The pegboard has one inch between all the holes. The shelving has sixteen and a half inches between horizontal holes, and two inches between vertical. Adapting from pegboard to shelving requires two type of adapters.

I started with Peg Board Hanger ( siderits ) / CC BY 3.0
and sliced off all the extra stuff to make a blank pegboard support.

From there I made two variants with pegs that would fit in the shelf supports.

Why two different ones? The singled legged one lines up directly on a one inch mark.  The two legged one has the peg on a half inch mark.  That's what it took to get the proper alignment between the shelf brackets.

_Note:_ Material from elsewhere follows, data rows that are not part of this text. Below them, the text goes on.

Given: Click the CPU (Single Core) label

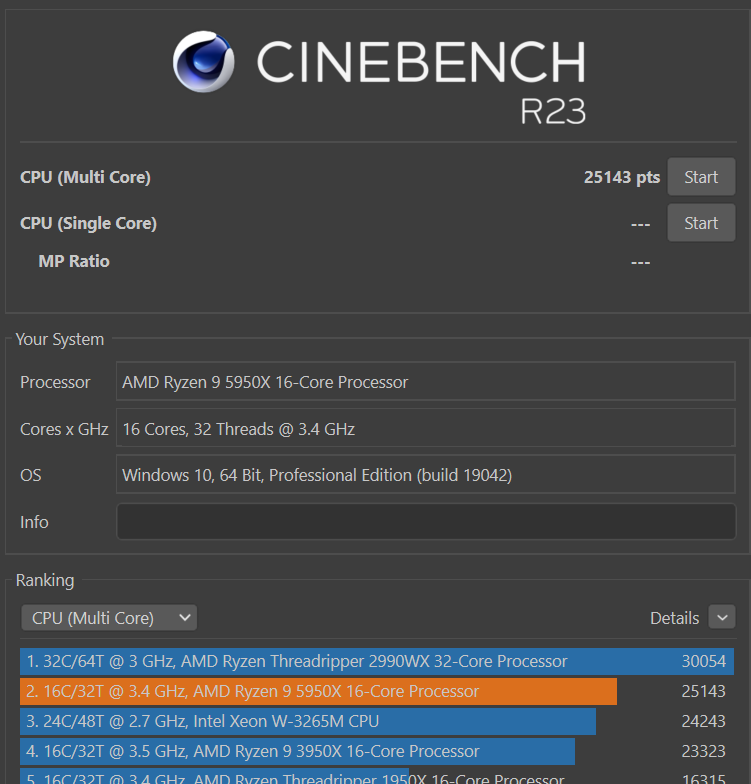Looking at the screenshot, I should coord(88,223).
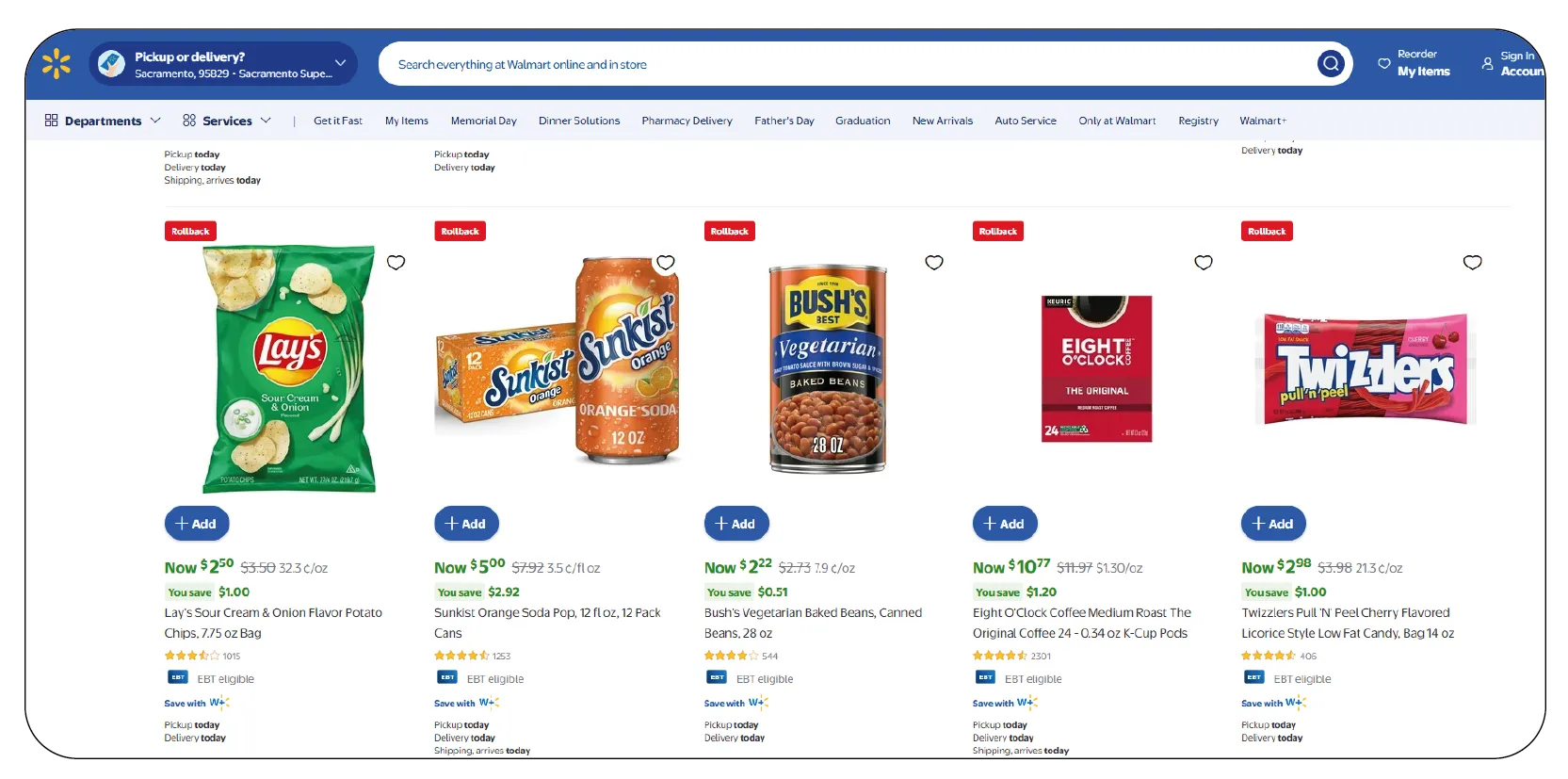Heart the Eight O'Clock Coffee pods

tap(1204, 263)
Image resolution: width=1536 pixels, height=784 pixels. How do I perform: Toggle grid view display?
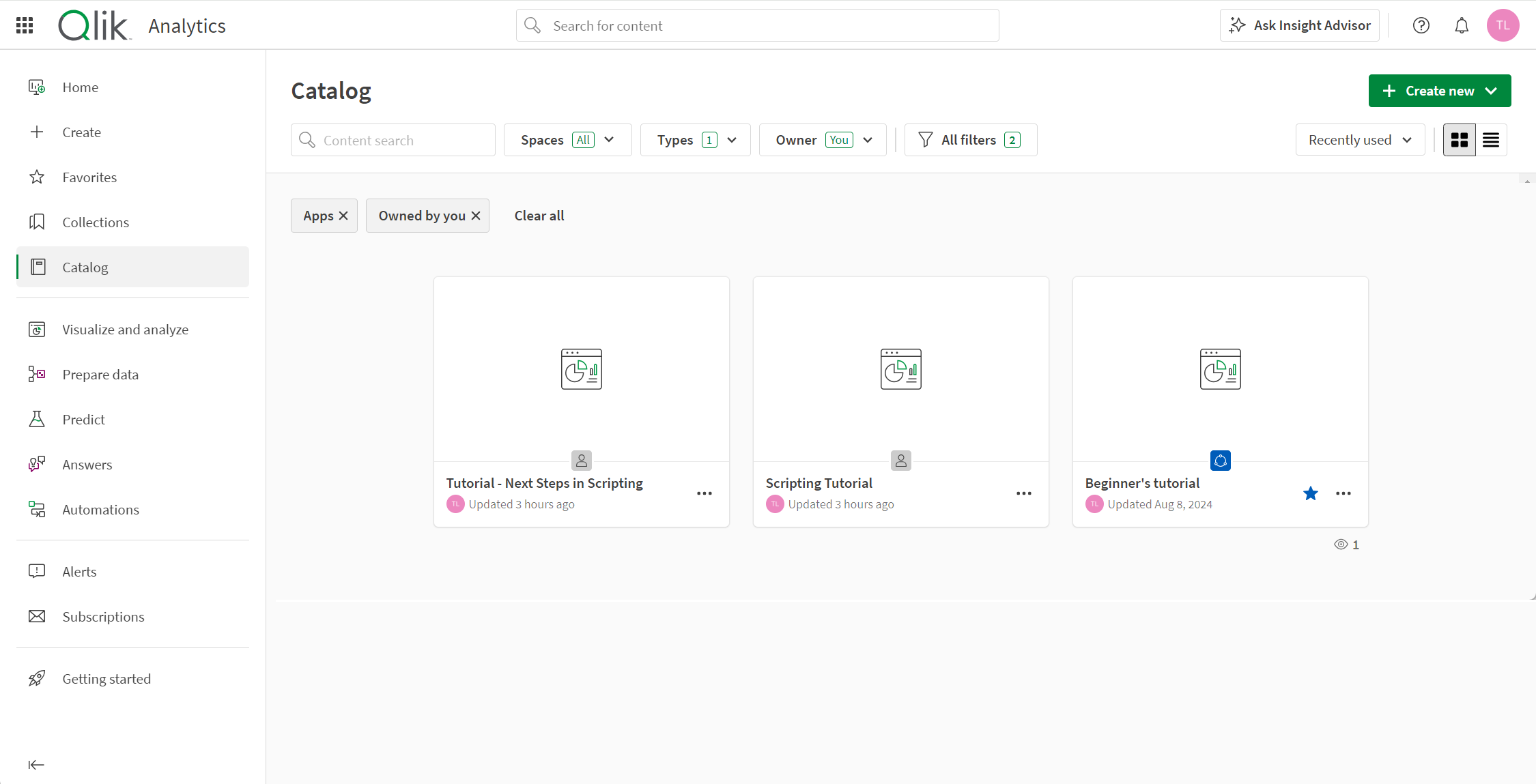pyautogui.click(x=1459, y=139)
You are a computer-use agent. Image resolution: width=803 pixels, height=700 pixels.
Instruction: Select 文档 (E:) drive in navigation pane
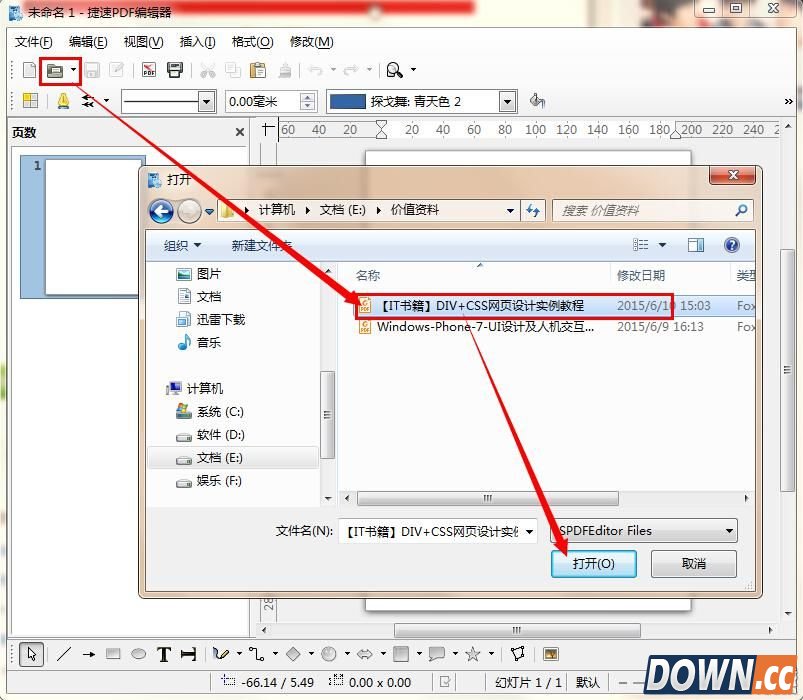(219, 457)
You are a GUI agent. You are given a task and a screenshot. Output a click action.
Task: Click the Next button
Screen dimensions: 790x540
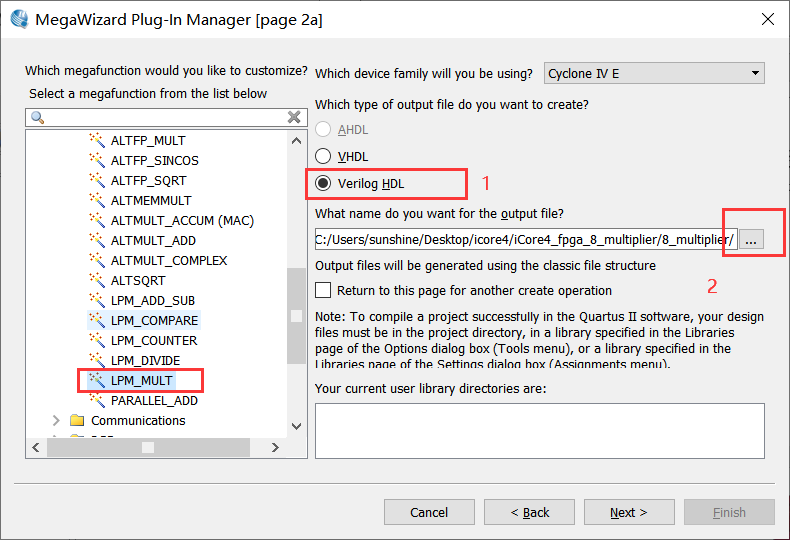[x=629, y=512]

Once printed, they looked like this:

and then in place on the backside of the pegboard:

Hanging them on the shelves was simple:

Are they strong enough to hold all the tools?  I printed these as solids for the greatest strength.  Thinking of these as pegs as sacraficial, I then grabbed the top of the board and tried to pull it down and break the pegs.

I was unsuccessful in breaking them and therefore successful in mounting my peg board.

In my next blog posting, I'll start populating my peg board with custom tool hooks and holders that won't loosen and fall off.